# Language-Recognition using ConvNets

_written by Joscha S. Rieber (Fraunhofer IAIS) in 2020_

## Dataset preparation

Please go to the [Mozilla Common Voice Website](https://voice.mozilla.org) and download the full German and English datasets. In the following scripts we will thin out the datasets to make them more handy and play with the data.
* Download German and English datasets
* Extract them
* Define paths below

In [1]:
train = 'train'
test = 'test'

eng = 'english'
ger = 'german'

languages = [eng, ger]
categories = [train, test]

original_dataset_paths = {}

original_dataset_paths[eng] = '/home/jrieber/Downloads/en/clips/' # TODO: Adapt this folder!
original_dataset_paths[ger] = '/home/jrieber/Downloads/de/clips/' # TODO: Adapt this folder!
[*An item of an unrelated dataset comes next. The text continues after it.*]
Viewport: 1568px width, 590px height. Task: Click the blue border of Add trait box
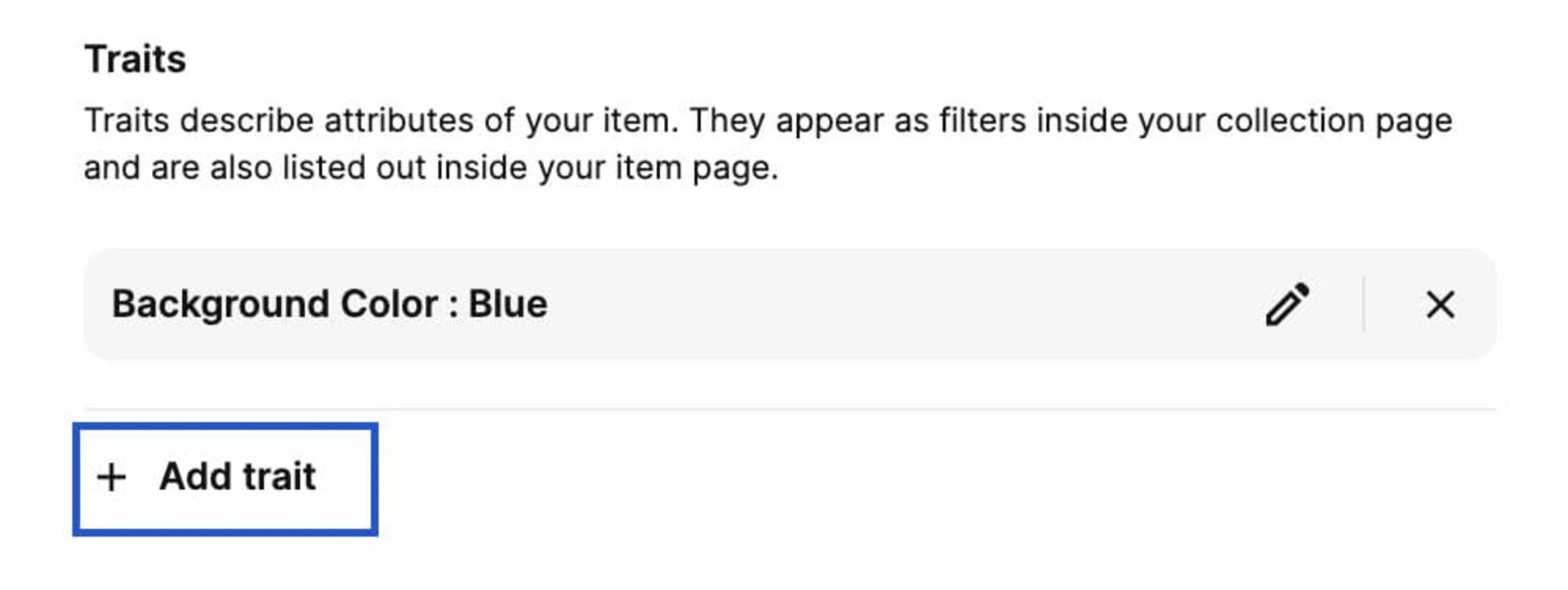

target_root_path = '../data/'

num_files_to_take_for_each_language = 20000
train_rate = 0.8  # Use 80 % of the data for training and the rest for testing

### Check paths

If something goes wrong here, check paths again and read the documentation of the GitHub repository and check how to set-up your environment correctly

In [2]:
import os

for lang in languages:
    if not os.path.isdir(original_dataset_paths[lang]):
        raise
    for category in categories:
        if not os.path.isdir(target_root_path + category + '/' + lang):
            raise

### Collect only num_files_to_take_for_each_language files which duration is between 5 and 10 seconds

In [3]:
# If this goes wrong, check your environment and read the documentation

import librosa as lr
from glob import glob
from random import shuffle
from shutil import copy2
import numpy as np
import warnings

In [8]:
warnings.simplefilter('ignore', UserWarning)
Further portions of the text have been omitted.